When politicians hit the campaign trail and make sweeping policy statements, it's the press's role to call them out when their comments stray too far from reality. Basic questioning forces the candidates to stay honest. Fox News, though, reversed that traditional press role during an interview with Jon Huntsman this morning.
They brought up Huntsman's tweet from a few weeks ago, which said: "To be clear. I believe in evolution and trust scientists on global warming. Call me crazy." Fox's Brian Kilmeade took him up on that challenge, and questioned the veracity of climate-change research. Watch the exchange (video via GOP12):
Huntsman stood by his statement as Kilmeade pushed right-wing conspiracy theories about scientists manipulating studies. "We're not the ones taking grant money with scientists and making up results which hurt the cause," he said.

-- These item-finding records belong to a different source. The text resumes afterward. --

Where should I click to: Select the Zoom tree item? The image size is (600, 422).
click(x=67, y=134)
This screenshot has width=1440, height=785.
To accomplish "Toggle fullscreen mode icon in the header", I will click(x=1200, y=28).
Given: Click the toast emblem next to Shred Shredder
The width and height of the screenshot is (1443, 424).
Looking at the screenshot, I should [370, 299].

Despite Fox's fearmongering, there is no legitimate dispute among the scientific community on climate change. As The Washington Post's Brad Plumer explained, 97 percent to 98 percent of scientists in the field attribute the causes of global warming to humans. And contra Rick Perry, the consensus on humanity's role in climate change is increasing over time, as more and more evidence supports the conclusion that fossil-fuel emissions caused the uptick in the planet's temperature.

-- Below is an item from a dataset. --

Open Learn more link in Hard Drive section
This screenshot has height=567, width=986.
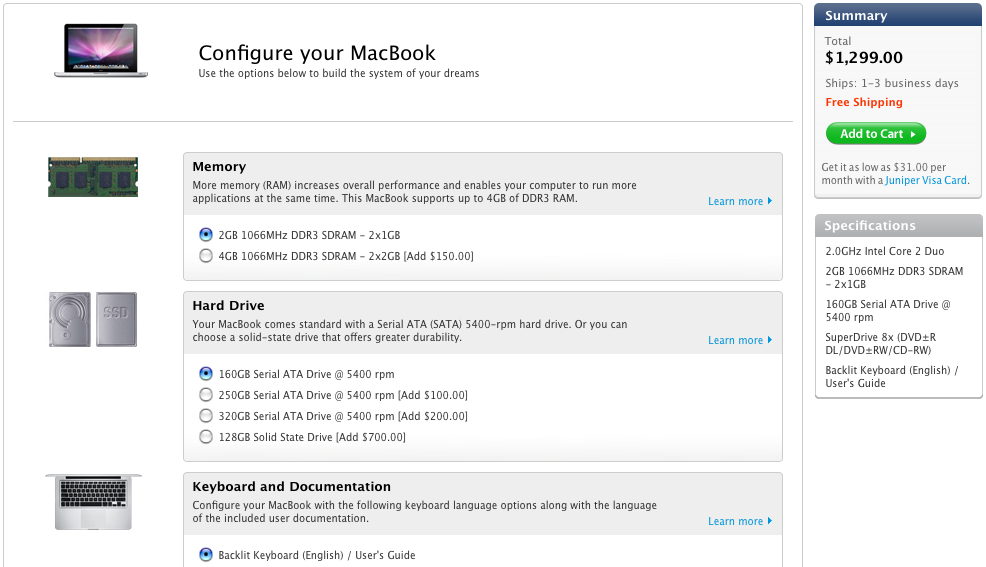[x=739, y=341]
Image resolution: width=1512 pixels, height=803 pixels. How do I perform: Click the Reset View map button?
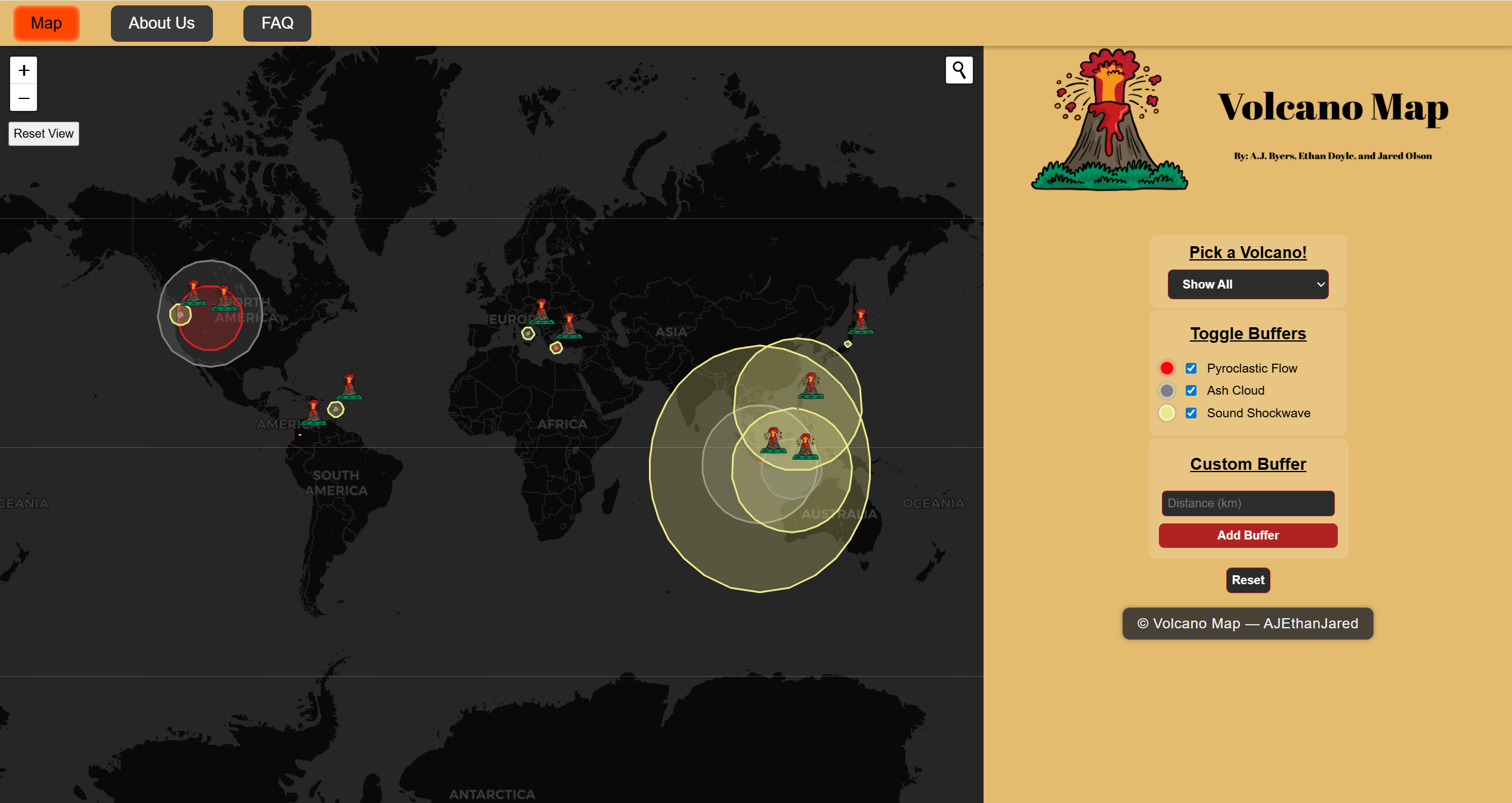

There's been an astonishing lack of policy disagreements in the Republican 2012 field. The fringe candidates like Huntsman and Ron Paul are free to break out their own views, but the leading candidates all position themselves based on image (Mitt Romney loves business! Michele Bachmann hearts the Tea Party!). When it comes down to the nuts and bolts of how they would govern, the candidates stick to the same set of views, thanks to the extreme groupthink pushed by Fox News and the Tea Party base. When a candidate like Huntsman dares to question that doctrine, he gets pushed further from the mainstream.